- Opening Delimiter -

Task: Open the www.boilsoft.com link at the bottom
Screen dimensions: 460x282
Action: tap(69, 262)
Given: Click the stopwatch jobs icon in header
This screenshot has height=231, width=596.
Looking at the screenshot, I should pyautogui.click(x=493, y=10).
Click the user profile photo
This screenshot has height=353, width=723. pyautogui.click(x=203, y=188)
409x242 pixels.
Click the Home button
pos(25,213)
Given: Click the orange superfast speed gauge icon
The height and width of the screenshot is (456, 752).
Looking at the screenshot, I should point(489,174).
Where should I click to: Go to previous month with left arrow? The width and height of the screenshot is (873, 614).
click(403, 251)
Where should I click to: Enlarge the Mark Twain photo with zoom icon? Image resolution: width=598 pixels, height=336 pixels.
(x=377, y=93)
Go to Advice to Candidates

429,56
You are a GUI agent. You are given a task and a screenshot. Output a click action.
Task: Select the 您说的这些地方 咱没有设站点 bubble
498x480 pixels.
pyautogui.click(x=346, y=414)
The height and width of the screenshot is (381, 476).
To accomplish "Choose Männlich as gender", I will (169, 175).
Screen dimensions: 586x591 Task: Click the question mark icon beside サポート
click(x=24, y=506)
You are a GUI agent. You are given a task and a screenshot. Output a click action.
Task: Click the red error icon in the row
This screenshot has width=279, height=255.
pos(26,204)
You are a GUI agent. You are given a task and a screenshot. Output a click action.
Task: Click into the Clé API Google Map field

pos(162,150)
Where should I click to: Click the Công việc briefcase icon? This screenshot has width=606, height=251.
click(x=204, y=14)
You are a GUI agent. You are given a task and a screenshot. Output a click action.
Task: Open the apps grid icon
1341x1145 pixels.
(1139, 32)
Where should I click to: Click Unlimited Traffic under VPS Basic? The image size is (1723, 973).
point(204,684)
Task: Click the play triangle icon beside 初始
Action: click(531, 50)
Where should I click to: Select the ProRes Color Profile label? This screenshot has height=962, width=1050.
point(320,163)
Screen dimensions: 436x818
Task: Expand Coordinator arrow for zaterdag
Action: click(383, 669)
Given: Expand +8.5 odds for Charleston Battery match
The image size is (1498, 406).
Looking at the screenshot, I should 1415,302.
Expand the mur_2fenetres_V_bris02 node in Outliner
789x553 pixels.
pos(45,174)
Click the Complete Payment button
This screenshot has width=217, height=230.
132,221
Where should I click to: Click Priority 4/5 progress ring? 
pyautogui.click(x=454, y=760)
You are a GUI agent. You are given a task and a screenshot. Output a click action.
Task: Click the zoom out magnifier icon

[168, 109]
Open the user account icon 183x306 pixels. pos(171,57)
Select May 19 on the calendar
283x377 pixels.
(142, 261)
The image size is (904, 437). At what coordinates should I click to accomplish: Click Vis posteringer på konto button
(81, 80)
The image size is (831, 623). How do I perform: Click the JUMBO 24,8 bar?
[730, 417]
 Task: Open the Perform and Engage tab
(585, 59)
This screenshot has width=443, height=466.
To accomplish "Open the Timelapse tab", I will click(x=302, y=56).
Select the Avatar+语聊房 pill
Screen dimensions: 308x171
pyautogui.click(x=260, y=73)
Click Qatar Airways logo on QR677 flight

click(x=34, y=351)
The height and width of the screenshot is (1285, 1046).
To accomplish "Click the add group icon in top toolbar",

- Closing Delimiter -

TASK BRIEF: Out of the material above, output word for word the line with "Given: Click the stopwatch", the line with "409x242 pixels.", and all lines between them, with nothing else.

ANSWER FOR THIS EXERCISE:
Given: Click the stopwatch jobs icon in header
This screenshot has height=231, width=596.
Looking at the screenshot, I should pyautogui.click(x=493, y=10).
Click the user profile photo
This screenshot has height=353, width=723. pyautogui.click(x=203, y=188)
409x242 pixels.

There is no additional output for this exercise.